Il a justifié les débordements par la décision d'Air France de verrouiller le portail d'accès à son siège. Pressé de dire s'il condamnait les violences, il a botté en touche: "de quelles violences parle-t-on?"
- "pas l'once d'un début de critique" -
Dans sa plaidoirie, Baudouin de Moucheron s'est insurgé contre l'idée que "la violence physique peut trouver sa justification lorsqu'elle répond à une violence sociale ou à une situation de désespoir".
Elle lui paraît d'autant moins excusable qu'Air France "n'est pas ce monstre insensible, composé de dirigeants froids et cruels, indifférents à la vie de ces 50.000 salariés".
"Aucun licenciement pour motif économique malgré sept exercices déficitaires successifs: c'est ça, la violence sociale à Air France"? s'est-il interrogé.
Intervenant aussi pour Air France, Dominique Mondoloni a mis en avant "le préjudice d'image colossal" pour la compagnie. Un préjudice moral "qui n'est pas lié à la presse mais au comportement des prévenus", dont il a fustigé la "nonchalance" et "désinvolture" à l'audience. "Le mépris social, il est de leur côté", a-t-il asséné.
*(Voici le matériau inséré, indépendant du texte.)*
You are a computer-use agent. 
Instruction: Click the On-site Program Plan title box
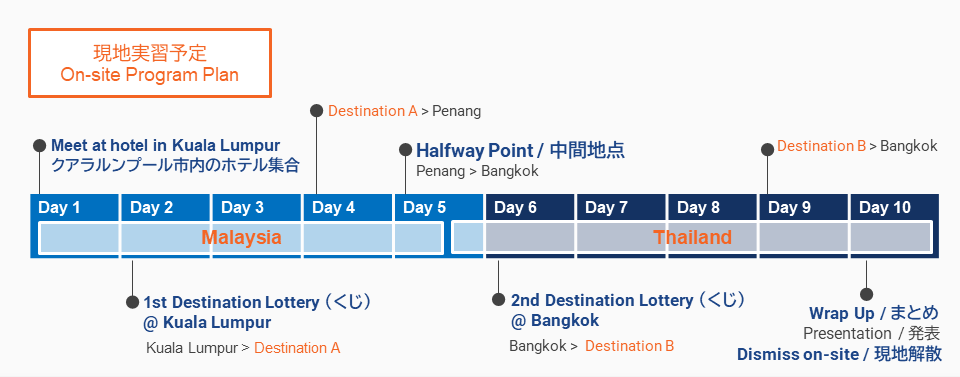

Me Frédérique Beaulieu, qui défend M. Broseta, s'est élevée contre la "fable selon laquelle Air France aurait tout manipulé", que les vidéos ne prouveraient rien, "bref, que tout ce qui lui serait arrivé serait finalement illusoire et de peu d'importance".
"J'aurais aimé l'once d'un début de critique de cette chasse à l'homme", en particulier de "cette "grande organisation syndicale" qu'est la CGT, a ajouté l'avocate.
Elle a appelé la cour à condamner Samir Ait Taleb, l'agresseur présumé de M. Broseta, estimant que, dans cette affaire, le doute instillé par la défense ne devait pas lui profiter.
Le réquisitoire est attendu en fin de matinée. Le jugement sera mis en délibéré.